| Work to complete |
Restate the records underneath, keeping each one exactly the same.

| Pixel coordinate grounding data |
=-=-=-=-=

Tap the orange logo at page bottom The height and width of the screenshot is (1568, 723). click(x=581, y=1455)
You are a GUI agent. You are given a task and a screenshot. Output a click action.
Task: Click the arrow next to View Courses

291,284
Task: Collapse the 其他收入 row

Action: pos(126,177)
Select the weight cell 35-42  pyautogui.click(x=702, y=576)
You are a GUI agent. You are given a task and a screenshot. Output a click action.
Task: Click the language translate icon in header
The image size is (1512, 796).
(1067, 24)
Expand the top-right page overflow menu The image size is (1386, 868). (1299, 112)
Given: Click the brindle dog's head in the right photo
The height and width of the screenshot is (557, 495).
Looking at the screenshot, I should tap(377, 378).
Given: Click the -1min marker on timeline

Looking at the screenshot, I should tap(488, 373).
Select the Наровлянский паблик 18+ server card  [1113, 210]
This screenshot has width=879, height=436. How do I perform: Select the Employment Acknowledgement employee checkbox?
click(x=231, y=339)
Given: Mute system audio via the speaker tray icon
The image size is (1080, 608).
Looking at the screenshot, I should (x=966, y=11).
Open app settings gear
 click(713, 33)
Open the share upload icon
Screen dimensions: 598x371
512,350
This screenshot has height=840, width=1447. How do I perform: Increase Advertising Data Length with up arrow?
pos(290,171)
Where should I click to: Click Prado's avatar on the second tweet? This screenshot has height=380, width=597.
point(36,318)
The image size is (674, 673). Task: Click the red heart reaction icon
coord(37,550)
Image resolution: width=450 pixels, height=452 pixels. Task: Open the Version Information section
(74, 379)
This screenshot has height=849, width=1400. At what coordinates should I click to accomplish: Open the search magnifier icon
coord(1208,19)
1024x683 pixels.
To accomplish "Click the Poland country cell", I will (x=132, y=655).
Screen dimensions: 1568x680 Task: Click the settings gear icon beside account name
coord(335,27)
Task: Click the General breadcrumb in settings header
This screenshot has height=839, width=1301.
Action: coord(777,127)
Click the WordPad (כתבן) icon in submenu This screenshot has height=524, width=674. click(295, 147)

=-=-=-=-=

| Solution to this task |
Tap the orange logo at page bottom The height and width of the screenshot is (1568, 723). click(x=581, y=1455)
You are a GUI agent. You are given a task and a screenshot. Output a click action.
Task: Click the arrow next to View Courses

291,284
Task: Collapse the 其他收入 row

Action: pos(126,177)
Select the weight cell 35-42  pyautogui.click(x=702, y=576)
You are a GUI agent. You are given a task and a screenshot. Output a click action.
Task: Click the language translate icon in header
The image size is (1512, 796).
(1067, 24)
Expand the top-right page overflow menu The image size is (1386, 868). (1299, 112)
Given: Click the brindle dog's head in the right photo
The height and width of the screenshot is (557, 495).
Looking at the screenshot, I should tap(377, 378).
Given: Click the -1min marker on timeline

Looking at the screenshot, I should tap(488, 373).
Select the Наровлянский паблик 18+ server card  [1113, 210]
This screenshot has width=879, height=436. How do I perform: Select the Employment Acknowledgement employee checkbox?
click(x=231, y=339)
Given: Mute system audio via the speaker tray icon
The image size is (1080, 608).
Looking at the screenshot, I should (x=966, y=11).
Open app settings gear
 click(713, 33)
Open the share upload icon
Screen dimensions: 598x371
512,350
This screenshot has height=840, width=1447. How do I perform: Increase Advertising Data Length with up arrow?
pos(290,171)
Where should I click to: Click Prado's avatar on the second tweet? This screenshot has height=380, width=597.
point(36,318)
The image size is (674, 673). Task: Click the red heart reaction icon
coord(37,550)
Image resolution: width=450 pixels, height=452 pixels. Task: Open the Version Information section
(74, 379)
This screenshot has height=849, width=1400. At what coordinates should I click to accomplish: Open the search magnifier icon
coord(1208,19)
1024x683 pixels.
To accomplish "Click the Poland country cell", I will (x=132, y=655).
Screen dimensions: 1568x680 Task: Click the settings gear icon beside account name
coord(335,27)
Task: Click the General breadcrumb in settings header
This screenshot has height=839, width=1301.
Action: coord(777,127)
Click the WordPad (כתבן) icon in submenu This screenshot has height=524, width=674. click(295, 147)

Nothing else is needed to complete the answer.